Таинственная книга с ее онтологическим «шифром», начиная с первых строк, присутствует в маркированных точках книги Олесиной. Ведь, как сказано в подарившем заглавие центральном стихотворении, каждый мечтает «разузнать судьбу свою», «даже имя свое подлинное выспросить, в особый / паспорт с фотокарточкою заглянуть». И — в утешительном финале сборника: «…не плачь, дорогая! / За всеми за вами смотрят, записывают вашу повесть, / и при этом — таким тончайшим перышком, с завитками, / со сквозною рифмой, изящным слогом» — слогом вышнего Поэта.

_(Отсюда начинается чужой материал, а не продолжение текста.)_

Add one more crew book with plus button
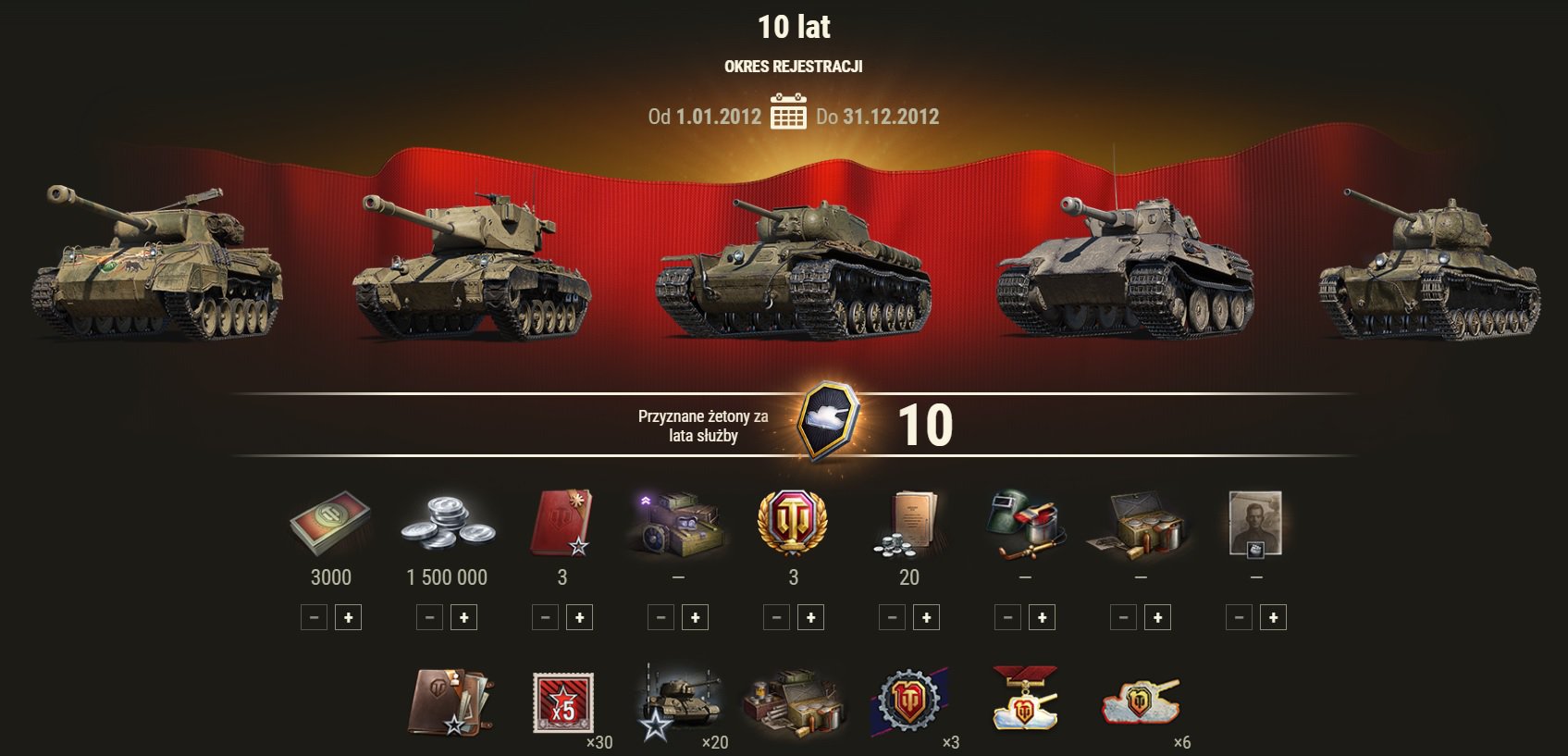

«Знаешь ли ты язык обстоятельств, на котором с тобой говорит Бог? / Понимаешь ли речь случайностей <…> Так читай с листа / смиренные эти буквы — черные дождевые капли». Для верующего сознания всякая «случайность» оборачивается знамением, а своя и чужая жизнь, как для заядлого постмодерниста, — текстом (с той разницей, что в глазах последнего и автор и Соавтор текста мертвы). Вот почему ни одна вещь поэта Николаевой не может быть адекватно прочитана без того «далековатого» и высокого (по старинной классификации — «анагогического») плана, который сквозит за схватываемой конкретикой. Это не нравоучительство, а способ жизненной ориентации.

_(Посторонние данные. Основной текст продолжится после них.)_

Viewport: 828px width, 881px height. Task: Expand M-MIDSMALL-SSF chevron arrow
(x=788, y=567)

…Тут я не удержусь от запоздалого спора с Дмитрием Баком, который в статье о поэзии О. Н. («Арион», 2005, № 1) решил вступиться за ее «искренность первоначального жеста», «освобожденного от всякой метафизики», но пренебрегаемого «почитателем только глубоких религиозных иносказаний» (в первую очередь, видно, мною, уже успевшей потолковать о том, что2 дала поэту обретенная вера). Дескать, увлечение притчей , со временем настигшее Николаеву, «в нравственно-философском плане <...> очень глубоко и достойно <…> но поэзия-то, „глуповатая” старушка поэзия каким образом сохраняет шанс выжить?».
Так вот, во-первых, притча «не басня, чтобы было в ней непременно моралите», как замечено однажды самой поэтессой. Притча — крепкий орешек, загадка, требующая от отгадчика отверстых глаз, ушей и сердца (см. Мф. 13: 13), ну а загадка — древнейший поэтический жанр. И до чего же не подходит наводящий скуку «нравственно-философский план» к живейшему и поэтичнейшему практицизму притчи! В своих ранних стихах, на которые ссылается Д. Бак, Олеся Николаева не раз впадала именно что в отвлеченную многоречивость и морализм (скажем, в стихотворении «Моим детям» из книжки «На корабле зимы»), инстинктивно не желая останавливаться на «искренности первоначального жеста», но еще не находя того, к чему его применить, —
пока Ты не взял меня в руки, словно кимвал,
не ударил, словно в тимпан!
Она и прежде старалась хранить свое лирическое зерно в сокровенности иносказаний, и «культ простых домашних работ», мойка окон или стирка (стихотворение «Прачка» из числа ранних), то, на что ссылается Бак, — не более чем первые половинки параллелизмов, финальную, притчевую часть которых критик при цитировании предусмотрительно отсекает.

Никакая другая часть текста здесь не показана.